In real life, having enough money for your next endeavor is also a good idea.  Not being able to pay for gas on a long road trip can leave one stranded.  Trying to buy too much without the right resources can quickly lead to unsustainable debt.

Jesus advises His disciples with exactly the opposite instructions, though: They are to take off with their current equipment, and head out on the mission without an entire contingency of supplies (i.e., something for every occasion that they were likely to encounter).

The difference is that they had something far more powerful than their armor, backpack, supplies, or even weapons: They had the commission (and oversight) of God himself.

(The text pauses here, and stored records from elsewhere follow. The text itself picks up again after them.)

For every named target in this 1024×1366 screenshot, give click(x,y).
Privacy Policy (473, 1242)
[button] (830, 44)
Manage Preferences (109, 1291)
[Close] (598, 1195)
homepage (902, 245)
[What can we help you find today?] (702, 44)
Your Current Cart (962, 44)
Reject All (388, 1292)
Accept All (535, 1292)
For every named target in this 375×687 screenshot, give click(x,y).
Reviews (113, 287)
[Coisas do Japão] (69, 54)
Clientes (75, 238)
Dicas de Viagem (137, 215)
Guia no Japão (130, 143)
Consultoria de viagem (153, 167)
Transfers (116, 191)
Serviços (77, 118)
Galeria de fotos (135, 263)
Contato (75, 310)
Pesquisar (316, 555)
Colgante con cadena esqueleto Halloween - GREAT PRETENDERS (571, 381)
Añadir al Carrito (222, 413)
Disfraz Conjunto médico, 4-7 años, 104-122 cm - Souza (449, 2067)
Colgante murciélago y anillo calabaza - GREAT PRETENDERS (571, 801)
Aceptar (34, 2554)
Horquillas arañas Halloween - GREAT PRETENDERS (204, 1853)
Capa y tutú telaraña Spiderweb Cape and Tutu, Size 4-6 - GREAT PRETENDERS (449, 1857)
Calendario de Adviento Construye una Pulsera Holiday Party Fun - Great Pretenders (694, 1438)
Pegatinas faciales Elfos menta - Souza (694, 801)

“Don’t be afraid of those who want to kill your body; they cannot touch your soul. Fear only God, who can destroy both soul and body in hell.
Matthew 10:28 NLT

When Jesus calls us to something, we are essentially living in “God mode” (or, maybe a better way of saying it would be “God’s mode”.  (Let me be crystal clear: we are not gods.  Nothing of eternal significance in life is accomplished because we have superpowers or cheat codes.  Even followers of Jesus are just human, although our backpacks and carry weight definitely vary from person to person!).  When following Jesus, we are empowered to complete the quests that He sends us on, even if we take some damage along the way.

Jesus knew that God would take care of His disciples as they went on His mission.  No random-number generator could give their opposition a super-critical hit.  No out-leveled, end-game boss that they couldn’t handle was going to surface (although they definitely met some challenges above their level sometimes – see Mark 9:17-18).

May you find the strength and resources that come from following Jesus.  He doesn’t ask us to ignore the practical, but – when He promises to do so – He will take care of supplying us with what we need for His missions.


Scripture quotations marked (NLT) are taken from the Holy Bible, New Living Translation, copyright ©1996, 2004, 2015 by Tyndale House Foundation. Used by permission of Tyndale House Publishers, a Division of Tyndale House Ministries, Carol Stream, Illinois 60188. All rights reserved.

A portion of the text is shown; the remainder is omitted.